Creio que esta mecânica humana é vital ao progresso da sociedade porque aloca, de forma natural, a dedicação e conhecimento adquiridos sobre a causa aos exercícios teóricos e práticos para a sua resolução. Não me interpretem mal – não sou defensora de um sistema que nos desresponsabiliza ou nos incentiva a estar alheados de tudo o resto que se passa no mundo mas, de facto, creio que o clássico conhecimento em formato de T (superficial em diversas áreas e profundo nalguma em específico) consegue ser muito eficaz quando se torna generalizado.

Nos últimos anos, tenho-me vindo a aperceber que fico particularmente atormentada com a problemática das pessoas em situação de sem abrigo. Esta voz que me desinstala parece ter aumentado de volume desde que me mudei para Londres – lá estão as experiências e o contexto a dar o seu valioso contributo – e por isso quis deixar por escrito um desabafo de algumas ideias que me vêm à cabeça de forma recorrente.

Londres é uma cidade encantadora – vasta e rica na arte, extraordinária na diversidade de pensamento e culturas e um exemplo em termos de progresso tecnológico e económico. Por contraste, é também uma cidade onde nas suas maiores praças poderão encontrar com regularidade e abundância pessoas a viver à margem (literalmente, encostadas a qualquer parede ou estrutura que lhes dê suporte, já que a sociedade não o consegue fazer adequadamente).

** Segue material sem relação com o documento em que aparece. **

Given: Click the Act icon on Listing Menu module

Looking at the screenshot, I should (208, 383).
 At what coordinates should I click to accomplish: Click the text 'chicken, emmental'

No contexto de pessoas em situação de sem abrigo, não me consigo conformar com ideias como a de que «haverá sempre pessoas que não conseguiremos tirar da rua» ou de que «só podemos ajudar quem quer ser ajudado». Não é aceitável que alguém durma de baixo de uma ponte. Não é aceitável que um toxicodependente seja descartado e deixado à sua mercê. Não é aceitável que alguém tenha de vasculhar um contentor de lixo para encontrar alimento. Não é aceitável que enquanto sociedade sejamos impermeáveis ao sofrimento de pessoas como nós cuja vida levou para caminhos de infortúnio, qualquer que seja a razão.

A consciencialização desta paridade nunca foi para mim tão clara como é agora. Nos últimos meses tenho conhecido algumas pessoas sem-abrigo e fiquei surpreendida quando, ao conversar com elas, fiquei a conhecer as línguas que falavam, as viagens que realizaram e as profissões que em tempos exerceram.

Talvez a maior das surpresas tenha sido o facto de eu ficar surpreendida com estas descobertas. No passado, dizia muitas vezes que as pessoas não são sem abrigo, mas sim que estão sem abrigo. Contudo, esta surpresa mostrou-me que a ideia que tanto defendia e defendo não estava assim tão bem interiorizada. Tinha enraizadas ideias pré-concebidas de que o passado destas pessoas estaria bastante distante da minha realidade, e assim deixava que a sua condição actual moldasse erradamente a minha percepção de quem eram.

Uma outra dimensão que me assusta muitas vezes é o facto de por vezes se imputar a culpa desta situação à pessoa que está sem abrigo. Ainda que nos pareça que quem tem ao seu dispor todas as ferramentas para dar a volta à sua vida, ou até que foi uma escolha a situação onde foi parar, na verdade estamos sempre longe de conhecer por completo a sua história, o seu contexto e seu estado de saúde (físico e mental); por isso, abstenhamo-nos de qualquer juízo de valor ou suposição.

Estou muito longe, de perceber como é que posso ter impacto a nível local, nacional ou internacional, mas tenho um enorme desejo de o fazer. Por vezes, ficava frustrada por ainda não estar a fazer nada de visível para a resolução deste problema porque não via um propósito maior em pequenos gestos. Hoje aceito com maior serenidade que são muitíssimo importantes na vida de quem estamos a ajudar e que, num segundo plano, poderão ser essenciais no nosso caminho para compreender e eventualmente transformar uma realidade que não é a nossa.

Margarida Castro Rego

Nasceu em Lisboa em 1996. Completou o curso e o mestrado na NOVA SBE onde desenvolveu um gosto especial por políticas públicas. Atualmente trabalha em Londres no departamento de economia aplicada da consultora Oxford Economics.